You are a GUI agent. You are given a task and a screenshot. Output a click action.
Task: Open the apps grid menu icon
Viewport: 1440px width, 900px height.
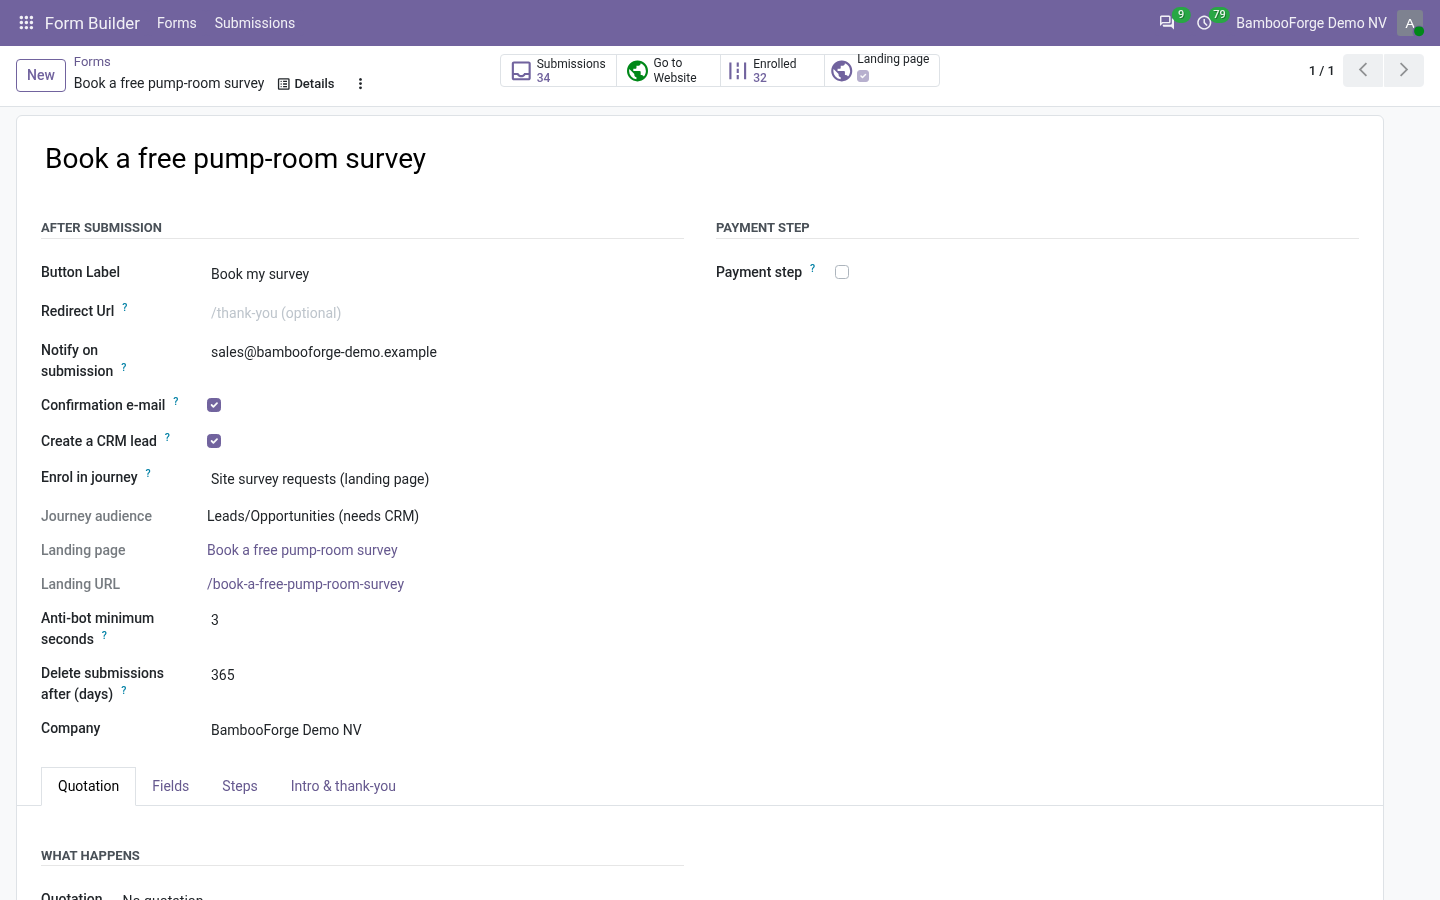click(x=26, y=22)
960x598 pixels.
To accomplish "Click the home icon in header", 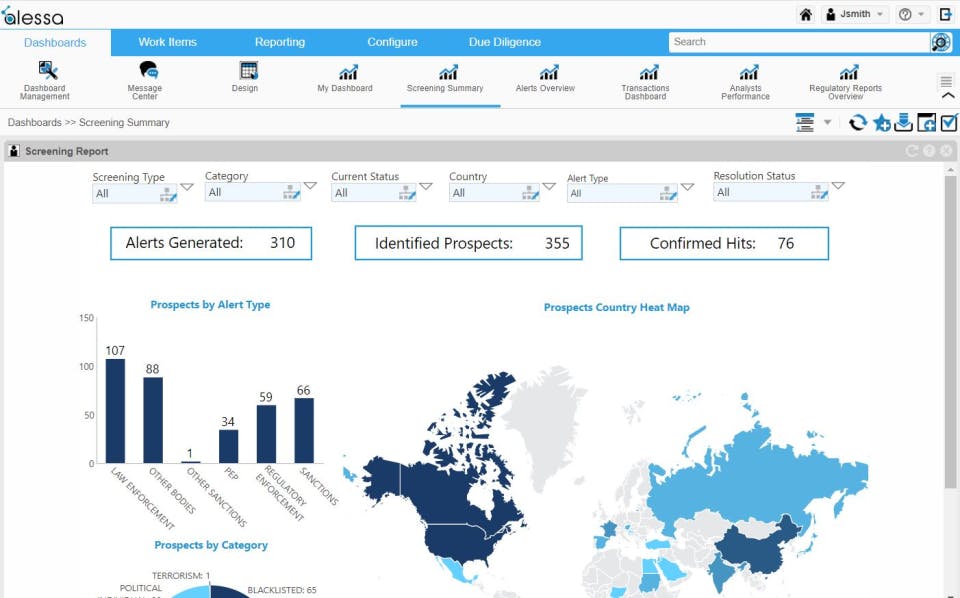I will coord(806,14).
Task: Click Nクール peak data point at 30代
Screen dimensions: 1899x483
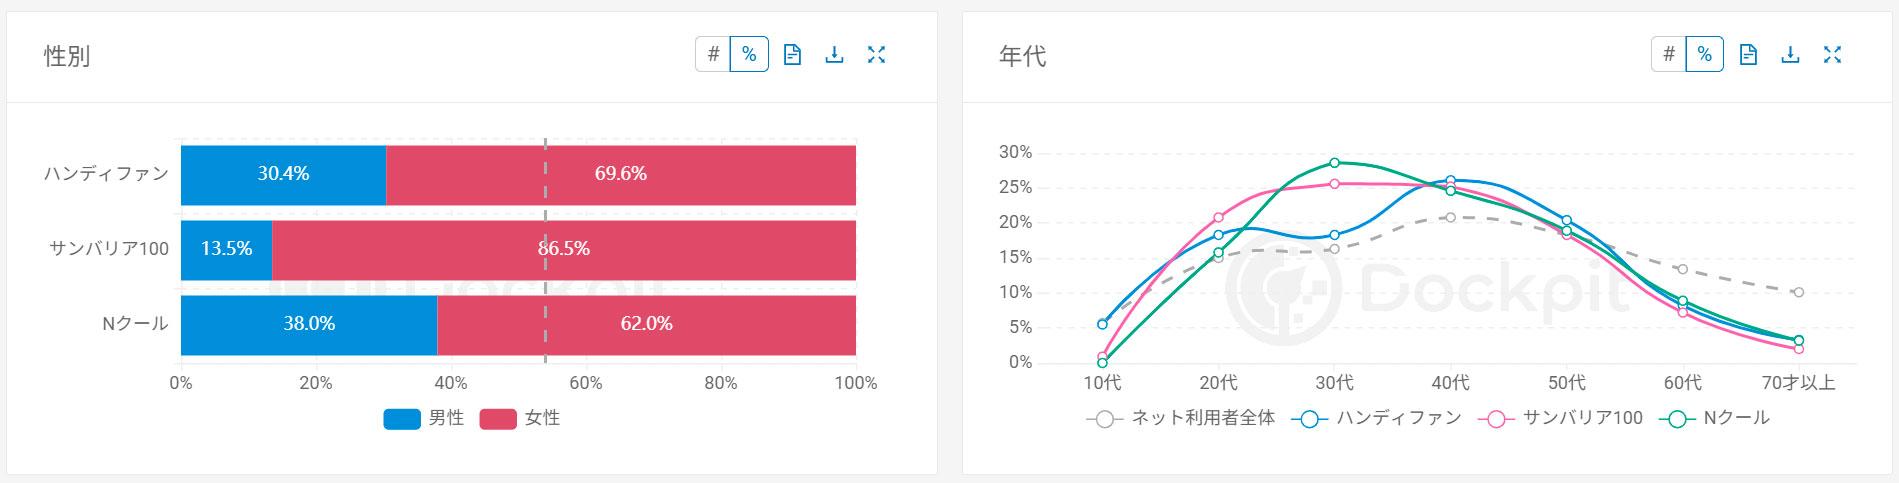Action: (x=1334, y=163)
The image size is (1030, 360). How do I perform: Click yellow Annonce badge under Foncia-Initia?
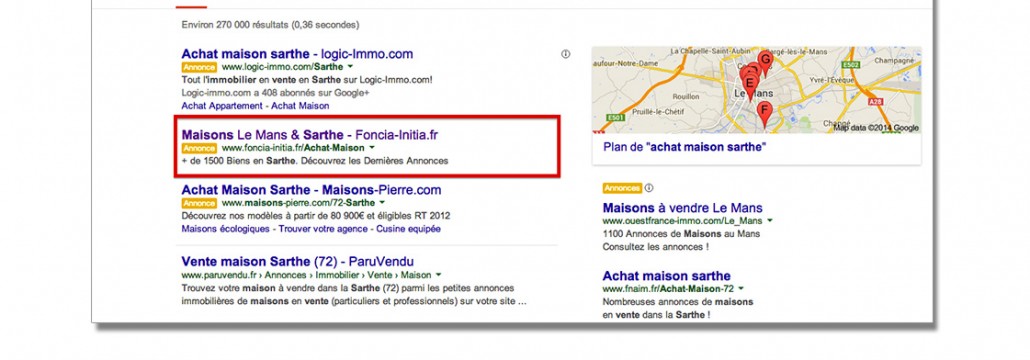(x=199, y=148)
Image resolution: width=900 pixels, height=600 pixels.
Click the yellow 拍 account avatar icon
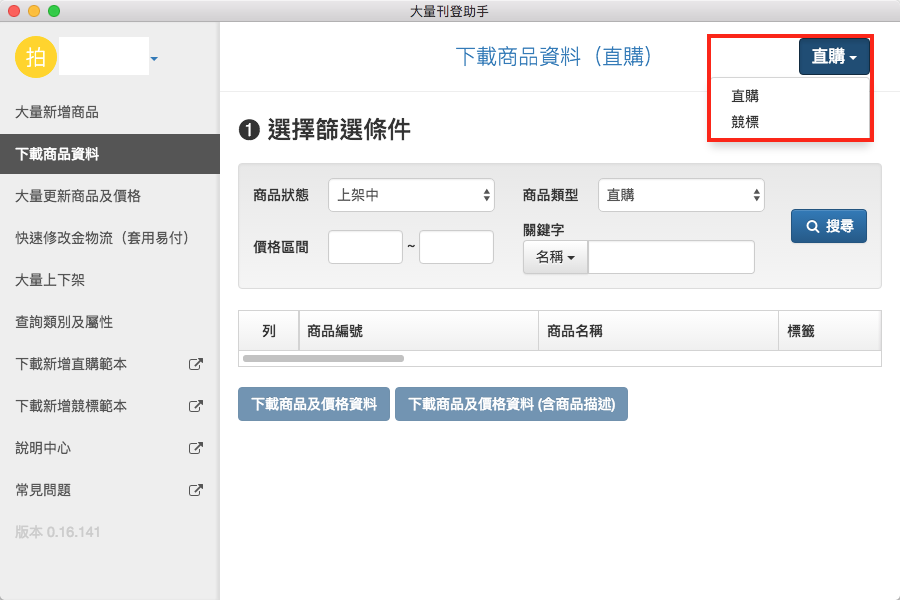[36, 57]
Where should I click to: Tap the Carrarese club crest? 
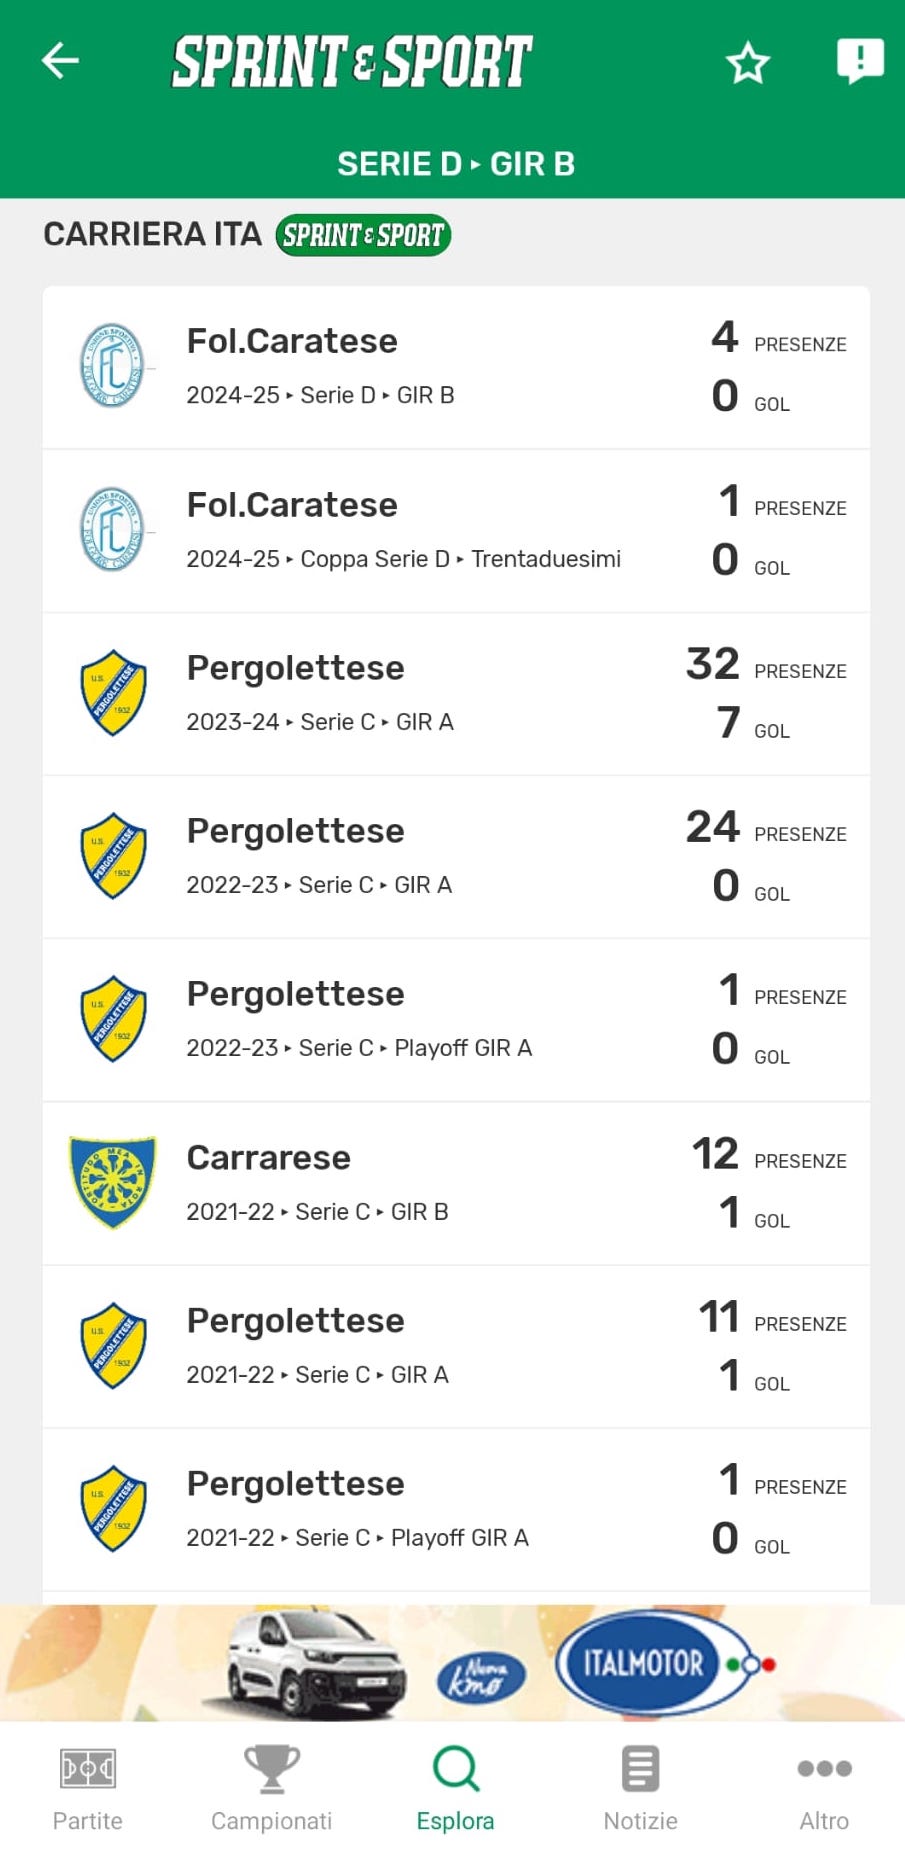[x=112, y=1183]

WHAT THE TASK ASKS » Would you transcribe, exactly and only, the lines from the one that contains "The image size" through the last line of the data above, without any pictures?

RESPONSE TO THIS EXERCISE »
The image size is (1030, 360). How do I perform: Click yellow Annonce badge under Foncia-Initia?
(x=199, y=148)
Image resolution: width=900 pixels, height=600 pixels.
Click the yellow 拍 account avatar icon
[36, 57]
Where should I click to: Tap the Carrarese club crest? 
[x=112, y=1183]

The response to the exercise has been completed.